Auditor’s liability
Legal liabilities of auditors as public accountant results from litigations that are based on contract laws or negligence tort action. Many of the related lawsuits stems from claim in breach –of –contract , in that the auditing services were not carried out as agreed upon. Therefore, when an individual or firm considers that they have been injured by the auditor and results to a lawsuit, they generally ascribe to the probable causes of action that consist of tort , fraud , deceit or the breach of agreement of the contract and the available professional standards (Rittenberg, Johnstone & Gramling, 2011).
The common law mostly places the burden of affirmative proof on the client or plaintiff. The plaintiffs have to proof that they suffered losses or were damaged, a beneficiary relationship existed between them and the defendant, the auditors’ advices were misleading or faulty and that they relied on the provided advice to make investment decisions. Moreover, the plaintiffs have to prove that the auditors’ advice directly resulted to cause if such losses and that there was negligence, gross negligent, deceit which makes the auditors responsible (Rittenberg, Johnstone & Gramling, 2011). The clients may sue the auditor for the breach of contract if there is direct involvement relationship between the parties – Privity. Where such relationship exists, the plaintiff will only be required to prove that the defendant auditor was negligent by not showing reasonable care while performing his professional duties in offering advice to the client. Auditors will be held negligent if the client proof that they were not reasonable careful in offering them the investment advice they needed before making a decision. The auditor owes a duty of care to contractual client because of the privity of this contract (Rittenberg, Johnstone & Gramling, 2011).
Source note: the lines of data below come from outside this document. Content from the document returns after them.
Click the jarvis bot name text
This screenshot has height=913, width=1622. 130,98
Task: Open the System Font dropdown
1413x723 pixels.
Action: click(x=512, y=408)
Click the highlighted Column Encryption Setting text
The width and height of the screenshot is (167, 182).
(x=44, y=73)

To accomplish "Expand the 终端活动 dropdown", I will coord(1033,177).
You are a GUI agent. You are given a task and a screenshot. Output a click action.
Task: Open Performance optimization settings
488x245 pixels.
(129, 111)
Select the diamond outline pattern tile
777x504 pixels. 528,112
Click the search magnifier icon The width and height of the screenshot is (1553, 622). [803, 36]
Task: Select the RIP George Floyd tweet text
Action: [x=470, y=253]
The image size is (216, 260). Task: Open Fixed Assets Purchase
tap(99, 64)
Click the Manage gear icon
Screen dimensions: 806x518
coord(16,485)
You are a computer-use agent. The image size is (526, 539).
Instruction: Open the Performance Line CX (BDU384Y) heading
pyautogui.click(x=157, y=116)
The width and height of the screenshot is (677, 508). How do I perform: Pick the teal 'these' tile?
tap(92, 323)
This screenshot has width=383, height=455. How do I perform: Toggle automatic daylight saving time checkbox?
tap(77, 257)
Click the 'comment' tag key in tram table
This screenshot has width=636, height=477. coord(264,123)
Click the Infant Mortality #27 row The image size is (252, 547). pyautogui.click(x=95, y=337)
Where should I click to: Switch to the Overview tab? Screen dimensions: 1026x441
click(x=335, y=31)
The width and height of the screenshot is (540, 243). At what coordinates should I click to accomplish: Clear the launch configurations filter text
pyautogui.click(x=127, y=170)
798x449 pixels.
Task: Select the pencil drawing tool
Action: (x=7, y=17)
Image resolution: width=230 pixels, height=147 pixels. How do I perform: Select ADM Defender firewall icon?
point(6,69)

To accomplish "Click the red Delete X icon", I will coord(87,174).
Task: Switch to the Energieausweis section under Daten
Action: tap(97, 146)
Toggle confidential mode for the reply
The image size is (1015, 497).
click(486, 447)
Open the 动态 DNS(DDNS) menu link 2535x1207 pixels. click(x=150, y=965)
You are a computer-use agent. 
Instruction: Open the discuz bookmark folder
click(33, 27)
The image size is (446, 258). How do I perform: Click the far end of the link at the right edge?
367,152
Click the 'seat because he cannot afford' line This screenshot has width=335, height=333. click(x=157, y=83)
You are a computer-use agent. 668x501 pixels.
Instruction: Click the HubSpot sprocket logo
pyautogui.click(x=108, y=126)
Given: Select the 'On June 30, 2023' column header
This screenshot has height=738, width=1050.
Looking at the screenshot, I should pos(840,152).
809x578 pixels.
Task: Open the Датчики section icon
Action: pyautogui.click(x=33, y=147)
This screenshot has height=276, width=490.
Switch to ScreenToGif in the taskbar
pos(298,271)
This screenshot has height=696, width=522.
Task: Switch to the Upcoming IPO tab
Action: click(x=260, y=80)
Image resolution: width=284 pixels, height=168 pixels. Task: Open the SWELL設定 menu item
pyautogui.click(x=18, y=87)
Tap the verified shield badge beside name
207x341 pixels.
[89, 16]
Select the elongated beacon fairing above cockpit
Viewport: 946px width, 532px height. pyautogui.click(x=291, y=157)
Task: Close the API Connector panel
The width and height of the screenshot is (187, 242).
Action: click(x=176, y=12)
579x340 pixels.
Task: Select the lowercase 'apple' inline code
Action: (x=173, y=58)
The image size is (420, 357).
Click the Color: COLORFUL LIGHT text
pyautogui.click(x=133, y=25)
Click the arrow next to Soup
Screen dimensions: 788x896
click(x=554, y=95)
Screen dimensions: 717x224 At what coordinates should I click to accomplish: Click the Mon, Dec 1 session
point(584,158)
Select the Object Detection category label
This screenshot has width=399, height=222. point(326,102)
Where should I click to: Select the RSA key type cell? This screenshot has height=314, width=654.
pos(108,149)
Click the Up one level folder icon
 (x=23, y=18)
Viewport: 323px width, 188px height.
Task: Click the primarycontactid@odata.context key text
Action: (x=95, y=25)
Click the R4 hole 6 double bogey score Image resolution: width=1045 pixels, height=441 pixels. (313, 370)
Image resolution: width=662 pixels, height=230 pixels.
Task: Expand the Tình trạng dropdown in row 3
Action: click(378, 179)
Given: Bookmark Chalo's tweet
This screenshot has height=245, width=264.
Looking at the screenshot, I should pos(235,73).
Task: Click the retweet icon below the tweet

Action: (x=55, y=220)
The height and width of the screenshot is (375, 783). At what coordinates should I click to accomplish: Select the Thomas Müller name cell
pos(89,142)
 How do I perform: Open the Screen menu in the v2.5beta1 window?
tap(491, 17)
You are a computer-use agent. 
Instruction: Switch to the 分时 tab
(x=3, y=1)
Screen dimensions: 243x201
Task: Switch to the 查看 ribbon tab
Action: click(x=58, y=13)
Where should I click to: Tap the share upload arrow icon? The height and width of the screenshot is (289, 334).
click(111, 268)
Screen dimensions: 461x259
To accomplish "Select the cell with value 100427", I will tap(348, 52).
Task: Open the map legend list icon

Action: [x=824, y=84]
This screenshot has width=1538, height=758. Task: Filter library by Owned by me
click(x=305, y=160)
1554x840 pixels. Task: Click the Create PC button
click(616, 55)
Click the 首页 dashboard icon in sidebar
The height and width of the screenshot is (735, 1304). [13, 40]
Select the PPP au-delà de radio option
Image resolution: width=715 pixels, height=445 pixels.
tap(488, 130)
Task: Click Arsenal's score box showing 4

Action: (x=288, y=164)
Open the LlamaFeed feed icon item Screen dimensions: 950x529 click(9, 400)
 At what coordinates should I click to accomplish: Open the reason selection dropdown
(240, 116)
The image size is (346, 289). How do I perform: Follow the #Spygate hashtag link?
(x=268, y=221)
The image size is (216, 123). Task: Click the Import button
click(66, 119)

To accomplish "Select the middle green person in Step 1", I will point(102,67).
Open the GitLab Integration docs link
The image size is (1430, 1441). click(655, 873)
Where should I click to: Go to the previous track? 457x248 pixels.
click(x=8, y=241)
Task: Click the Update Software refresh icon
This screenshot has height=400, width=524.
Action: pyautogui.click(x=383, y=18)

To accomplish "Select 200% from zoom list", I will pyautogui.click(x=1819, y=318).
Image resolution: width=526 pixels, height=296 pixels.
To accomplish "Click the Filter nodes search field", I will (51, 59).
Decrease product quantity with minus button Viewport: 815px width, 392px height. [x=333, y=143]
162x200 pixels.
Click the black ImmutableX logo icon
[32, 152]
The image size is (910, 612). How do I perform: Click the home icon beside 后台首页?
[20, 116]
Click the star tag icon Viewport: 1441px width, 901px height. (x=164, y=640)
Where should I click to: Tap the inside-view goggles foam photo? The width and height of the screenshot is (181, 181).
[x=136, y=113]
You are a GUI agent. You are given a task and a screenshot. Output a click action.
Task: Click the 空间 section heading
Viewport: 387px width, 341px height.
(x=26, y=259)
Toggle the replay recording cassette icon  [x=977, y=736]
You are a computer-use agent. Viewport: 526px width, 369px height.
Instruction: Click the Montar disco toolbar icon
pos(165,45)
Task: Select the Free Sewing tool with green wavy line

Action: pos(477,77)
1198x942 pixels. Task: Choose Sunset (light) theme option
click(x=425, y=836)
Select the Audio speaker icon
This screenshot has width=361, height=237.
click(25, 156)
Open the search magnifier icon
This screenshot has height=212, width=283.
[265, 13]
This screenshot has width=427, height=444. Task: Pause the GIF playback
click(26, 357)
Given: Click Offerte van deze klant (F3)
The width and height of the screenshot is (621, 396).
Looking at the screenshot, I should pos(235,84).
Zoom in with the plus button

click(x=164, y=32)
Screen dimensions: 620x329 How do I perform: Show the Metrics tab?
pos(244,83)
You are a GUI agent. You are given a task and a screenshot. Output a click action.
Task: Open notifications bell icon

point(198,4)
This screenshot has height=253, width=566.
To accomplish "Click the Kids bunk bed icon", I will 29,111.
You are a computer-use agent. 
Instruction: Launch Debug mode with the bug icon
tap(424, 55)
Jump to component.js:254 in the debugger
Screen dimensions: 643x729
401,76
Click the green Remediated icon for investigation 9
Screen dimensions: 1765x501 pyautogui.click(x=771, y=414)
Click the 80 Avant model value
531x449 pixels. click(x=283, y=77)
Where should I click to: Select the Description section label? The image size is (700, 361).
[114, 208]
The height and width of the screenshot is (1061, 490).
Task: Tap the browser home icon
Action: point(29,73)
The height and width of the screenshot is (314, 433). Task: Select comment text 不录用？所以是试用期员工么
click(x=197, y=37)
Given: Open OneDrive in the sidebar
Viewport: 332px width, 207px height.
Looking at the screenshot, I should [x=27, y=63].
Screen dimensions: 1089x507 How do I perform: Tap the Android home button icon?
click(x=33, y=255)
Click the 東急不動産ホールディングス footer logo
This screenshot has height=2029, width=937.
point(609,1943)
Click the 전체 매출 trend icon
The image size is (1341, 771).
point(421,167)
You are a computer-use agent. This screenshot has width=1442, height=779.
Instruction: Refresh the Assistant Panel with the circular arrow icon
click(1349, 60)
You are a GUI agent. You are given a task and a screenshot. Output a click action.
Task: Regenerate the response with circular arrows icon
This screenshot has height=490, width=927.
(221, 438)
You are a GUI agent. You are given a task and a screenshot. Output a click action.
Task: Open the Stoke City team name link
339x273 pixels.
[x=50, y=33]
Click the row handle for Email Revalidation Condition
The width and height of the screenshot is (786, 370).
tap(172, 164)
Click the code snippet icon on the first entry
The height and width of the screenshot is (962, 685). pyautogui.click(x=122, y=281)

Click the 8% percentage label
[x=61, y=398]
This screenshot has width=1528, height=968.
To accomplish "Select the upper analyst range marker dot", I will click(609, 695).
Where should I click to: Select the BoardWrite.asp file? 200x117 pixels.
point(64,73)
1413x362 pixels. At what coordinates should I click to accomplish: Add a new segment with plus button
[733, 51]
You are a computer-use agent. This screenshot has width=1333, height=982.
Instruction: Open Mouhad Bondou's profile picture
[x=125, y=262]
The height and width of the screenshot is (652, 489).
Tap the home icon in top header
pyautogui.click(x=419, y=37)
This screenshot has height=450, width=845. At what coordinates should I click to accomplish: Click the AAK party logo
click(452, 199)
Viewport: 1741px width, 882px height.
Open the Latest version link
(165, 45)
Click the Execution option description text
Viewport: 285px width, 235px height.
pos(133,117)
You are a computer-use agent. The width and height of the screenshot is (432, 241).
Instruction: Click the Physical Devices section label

The PWC had been accused “extraordinary and egregious” negligence by approving the client’s off-balance-sheet accounting in some transactions related to European Sovereign debt and the decision by the client to ignore recording valuation allowance against the company’s deferred Tax Asset before September 2011. In such a case, the client should be able to show that the auditor intentionally or negligently provided the advice, but should also prove that it did not take part in the accounting decision that led to the losses or damages. The court would have to determine if the client displayed unconscionable conduct that makes the wrong conduct of the auditor against whom the damages are attributed to be at least equal to that of the client. The client should not bear part of the blame if he provided accurate financial statements to the auditor or if such statements were inaccurate, the action was not intentional (Knechel, 2013).
The case relate to auditors offering professional opinion regarding the unascertainable expected results in future. The auditor should not be held liable for the advices if they had agreed with the client that the problem may be complicated and thus, should be allowed for future revisions and liability is only placed on the auditor if the enquiries on the financial condition of the market were not extensive enough to allow for better forecasting. However, there many factors that could lead to losses or damages after the auditors’ advices are utilized (Newman, Patterson, & Smith, 2005). The factors can be external and the may be unforeseeable and this makes the auditor not liable.
References
Knechel, W. R. (2013). Do auditing standards matter?. Current Issues in Auditing, 7(2), A1-A16.
Rittenberg, L. E., Johnstone, K. M., & Gramling, A. A. (2011). Auditing. Mason, Ohio: South-Western.925-927
Newman, D. P., Patterson, E. R., & Smith, J. R. (2005). The role of auditing in investor protection. The Accounting Review, 80(1), 289-313.